Experts weigh in on regulations needed as health leaders integrate artificial intelligence into patient care.

© U.S. Senate Finance Committee

Witnesses are seated at the table ahead of testimony Feb. 8, 2024, in the U.S. Senate Finance Committee hearing, “Artificial Intelligence and Health Care: Promise and Pitfalls.”
© U.S. Senate Finance Committee

Federal lawmakers said they have plenty of questions as they consider regulations for artificial intelligence (AI) and how physicians and other clinicians develop it for patient care.

On Feb. 8, 2024, the Senate Finance Committee convened for the hearing, “Artificial Intelligence and Health Care: Promise and Pitfalls.” Five experts testified about the current uses of AI, regulations needed, and what is to come.

Committee Chair Sen. Ron Wyden (D-Oregon) touched on the promise and pitfalls in his opening statement.
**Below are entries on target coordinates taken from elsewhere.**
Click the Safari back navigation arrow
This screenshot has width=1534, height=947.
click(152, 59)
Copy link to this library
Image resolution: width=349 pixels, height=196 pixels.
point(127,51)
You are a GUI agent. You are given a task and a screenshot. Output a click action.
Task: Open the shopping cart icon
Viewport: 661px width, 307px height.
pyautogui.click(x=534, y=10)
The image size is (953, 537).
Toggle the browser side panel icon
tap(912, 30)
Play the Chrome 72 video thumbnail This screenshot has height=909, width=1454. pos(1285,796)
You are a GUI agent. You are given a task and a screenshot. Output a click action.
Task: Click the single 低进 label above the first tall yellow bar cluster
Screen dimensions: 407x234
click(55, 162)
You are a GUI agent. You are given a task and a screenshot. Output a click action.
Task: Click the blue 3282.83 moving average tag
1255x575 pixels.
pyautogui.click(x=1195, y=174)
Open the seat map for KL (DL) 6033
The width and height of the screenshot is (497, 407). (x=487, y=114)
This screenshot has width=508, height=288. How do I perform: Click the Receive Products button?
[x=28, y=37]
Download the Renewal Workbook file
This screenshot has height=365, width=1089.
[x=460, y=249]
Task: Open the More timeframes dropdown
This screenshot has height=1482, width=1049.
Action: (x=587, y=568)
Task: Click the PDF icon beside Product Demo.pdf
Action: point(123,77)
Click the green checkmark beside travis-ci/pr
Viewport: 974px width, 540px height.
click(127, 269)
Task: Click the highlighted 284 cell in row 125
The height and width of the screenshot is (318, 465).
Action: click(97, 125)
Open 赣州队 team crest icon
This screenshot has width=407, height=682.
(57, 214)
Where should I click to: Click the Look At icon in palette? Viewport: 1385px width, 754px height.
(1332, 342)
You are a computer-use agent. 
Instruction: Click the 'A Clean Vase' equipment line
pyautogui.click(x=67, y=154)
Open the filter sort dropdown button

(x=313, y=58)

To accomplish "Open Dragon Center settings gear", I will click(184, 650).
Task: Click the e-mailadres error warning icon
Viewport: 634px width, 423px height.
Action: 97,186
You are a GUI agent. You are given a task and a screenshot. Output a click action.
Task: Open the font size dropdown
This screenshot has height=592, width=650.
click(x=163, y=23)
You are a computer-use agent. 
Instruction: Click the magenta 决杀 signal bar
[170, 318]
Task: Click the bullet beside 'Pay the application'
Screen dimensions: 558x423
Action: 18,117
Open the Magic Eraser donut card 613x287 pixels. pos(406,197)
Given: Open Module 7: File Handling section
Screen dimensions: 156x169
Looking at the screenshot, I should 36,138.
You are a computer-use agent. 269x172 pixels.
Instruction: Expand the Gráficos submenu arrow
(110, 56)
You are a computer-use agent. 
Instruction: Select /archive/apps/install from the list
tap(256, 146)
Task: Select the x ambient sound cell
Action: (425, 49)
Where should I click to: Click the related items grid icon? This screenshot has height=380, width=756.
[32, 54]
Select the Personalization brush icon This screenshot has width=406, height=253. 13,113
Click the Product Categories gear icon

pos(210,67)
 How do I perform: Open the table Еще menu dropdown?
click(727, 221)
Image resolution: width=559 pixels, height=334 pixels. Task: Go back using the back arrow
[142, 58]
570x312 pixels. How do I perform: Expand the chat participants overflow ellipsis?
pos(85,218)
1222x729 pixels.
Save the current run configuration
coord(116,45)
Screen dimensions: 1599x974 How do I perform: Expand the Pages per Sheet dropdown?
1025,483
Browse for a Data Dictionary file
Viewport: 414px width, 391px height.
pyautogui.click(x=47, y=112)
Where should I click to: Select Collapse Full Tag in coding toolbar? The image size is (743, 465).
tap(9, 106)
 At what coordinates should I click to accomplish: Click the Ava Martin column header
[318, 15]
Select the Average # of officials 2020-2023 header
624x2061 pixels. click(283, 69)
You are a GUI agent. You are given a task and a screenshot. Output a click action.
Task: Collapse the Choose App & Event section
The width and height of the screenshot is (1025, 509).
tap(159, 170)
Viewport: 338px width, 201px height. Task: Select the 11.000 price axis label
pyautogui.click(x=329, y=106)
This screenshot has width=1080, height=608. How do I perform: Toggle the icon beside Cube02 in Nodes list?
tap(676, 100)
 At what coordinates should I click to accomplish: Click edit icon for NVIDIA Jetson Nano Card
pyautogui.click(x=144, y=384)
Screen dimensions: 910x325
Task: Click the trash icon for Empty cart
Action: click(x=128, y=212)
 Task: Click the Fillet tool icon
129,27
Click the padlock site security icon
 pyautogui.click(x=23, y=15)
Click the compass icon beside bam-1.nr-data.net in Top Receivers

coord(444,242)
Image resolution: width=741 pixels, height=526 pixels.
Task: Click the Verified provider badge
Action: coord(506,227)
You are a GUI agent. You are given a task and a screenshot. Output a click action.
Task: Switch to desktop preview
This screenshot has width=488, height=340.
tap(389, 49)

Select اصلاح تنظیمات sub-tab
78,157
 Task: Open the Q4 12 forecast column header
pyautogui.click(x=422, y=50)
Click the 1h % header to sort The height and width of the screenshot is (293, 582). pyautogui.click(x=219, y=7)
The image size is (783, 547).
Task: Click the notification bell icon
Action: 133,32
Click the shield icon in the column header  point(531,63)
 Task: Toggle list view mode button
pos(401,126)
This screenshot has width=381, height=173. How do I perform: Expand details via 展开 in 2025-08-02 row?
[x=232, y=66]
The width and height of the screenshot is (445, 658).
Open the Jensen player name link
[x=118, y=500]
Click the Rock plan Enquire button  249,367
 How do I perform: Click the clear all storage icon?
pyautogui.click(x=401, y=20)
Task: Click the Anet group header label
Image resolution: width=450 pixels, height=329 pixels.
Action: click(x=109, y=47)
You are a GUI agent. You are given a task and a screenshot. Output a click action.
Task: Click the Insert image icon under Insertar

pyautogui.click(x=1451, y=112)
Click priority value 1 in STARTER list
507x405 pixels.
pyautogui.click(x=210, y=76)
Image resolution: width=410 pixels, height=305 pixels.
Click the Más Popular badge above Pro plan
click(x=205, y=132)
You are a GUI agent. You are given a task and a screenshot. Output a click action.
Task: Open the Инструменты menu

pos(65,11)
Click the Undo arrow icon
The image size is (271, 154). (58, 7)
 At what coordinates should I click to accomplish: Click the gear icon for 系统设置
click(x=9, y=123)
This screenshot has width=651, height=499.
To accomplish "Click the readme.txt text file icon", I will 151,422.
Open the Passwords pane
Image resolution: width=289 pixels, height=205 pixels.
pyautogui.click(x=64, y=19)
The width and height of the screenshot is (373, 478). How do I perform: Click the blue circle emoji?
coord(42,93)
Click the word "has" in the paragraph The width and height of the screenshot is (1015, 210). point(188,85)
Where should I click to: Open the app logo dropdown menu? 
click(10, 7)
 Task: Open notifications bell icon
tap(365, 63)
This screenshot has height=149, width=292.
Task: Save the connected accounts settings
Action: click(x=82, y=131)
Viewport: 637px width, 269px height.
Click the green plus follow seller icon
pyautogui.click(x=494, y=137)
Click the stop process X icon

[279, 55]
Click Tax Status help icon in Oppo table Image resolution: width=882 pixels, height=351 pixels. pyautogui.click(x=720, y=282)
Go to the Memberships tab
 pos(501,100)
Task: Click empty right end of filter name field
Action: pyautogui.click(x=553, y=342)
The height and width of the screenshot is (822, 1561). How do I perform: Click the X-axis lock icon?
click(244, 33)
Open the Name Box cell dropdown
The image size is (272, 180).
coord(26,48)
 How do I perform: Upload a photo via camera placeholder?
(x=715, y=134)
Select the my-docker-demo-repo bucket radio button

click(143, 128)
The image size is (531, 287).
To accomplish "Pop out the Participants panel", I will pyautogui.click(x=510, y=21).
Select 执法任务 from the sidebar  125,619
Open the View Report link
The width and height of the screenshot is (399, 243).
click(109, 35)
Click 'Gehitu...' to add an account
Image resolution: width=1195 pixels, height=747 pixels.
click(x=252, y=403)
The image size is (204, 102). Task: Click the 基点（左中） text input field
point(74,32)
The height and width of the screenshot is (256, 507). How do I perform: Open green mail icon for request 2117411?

“There are a lot of reasons to be optimistic about the potential of AI to improve health care,” Wyden said. “Today, the industry faces a host of challenges, all made worse by the strain of the COVID pandemic on our health system. There's a workforce shortage. Existing providers are facing high rates of burnout, health care costs rising faster than wages. And there is an ever-growing gap between the care that's needed and the care that's being delivered. Already AI tools are being deployed to reduce some of these pressures, and ease the strain on the industry and providers.”

Wyden also cited the research of one of the hearing witnesses, emergency physician Ziad Obermeyer, MD, associate professor and Blue Cross Of California distinguished professor at University of California – Berkeley. Obermeyer was coauthor of a 2019 study that detected racial bias in an algorithm used to analyze patient health risks.

“Dr. Obermeyer found that the tool on average required black patients to present with worse symptoms than white patients in order to qualify for the same level of care. Folks, that is not a close call. It's just not,” Wyden said. The witness panel took questions and shared insights with at least 11 other Senators over the two-hour session.

Reimbursement needed

Siemens Healthineers has been applying AI to health care for more than 20 years. The company is the only one capable of end-to-end cancer care, said Peter Shen, the company’s head of digital and automation for North America. AI will be used to diagnose changes in brain volume over time, a potential predictor of neurodegenerative disease such as Alzheimer disease, Shen said.

The U.S. Centers for Medicare & Medicaid Services (CMS) has recognized the value and the complex nature of algorithm-based health care services. But CMS’ reimbursement policies have not uniformly and consistently reimbursed physicians and other clinicians for those services, he said.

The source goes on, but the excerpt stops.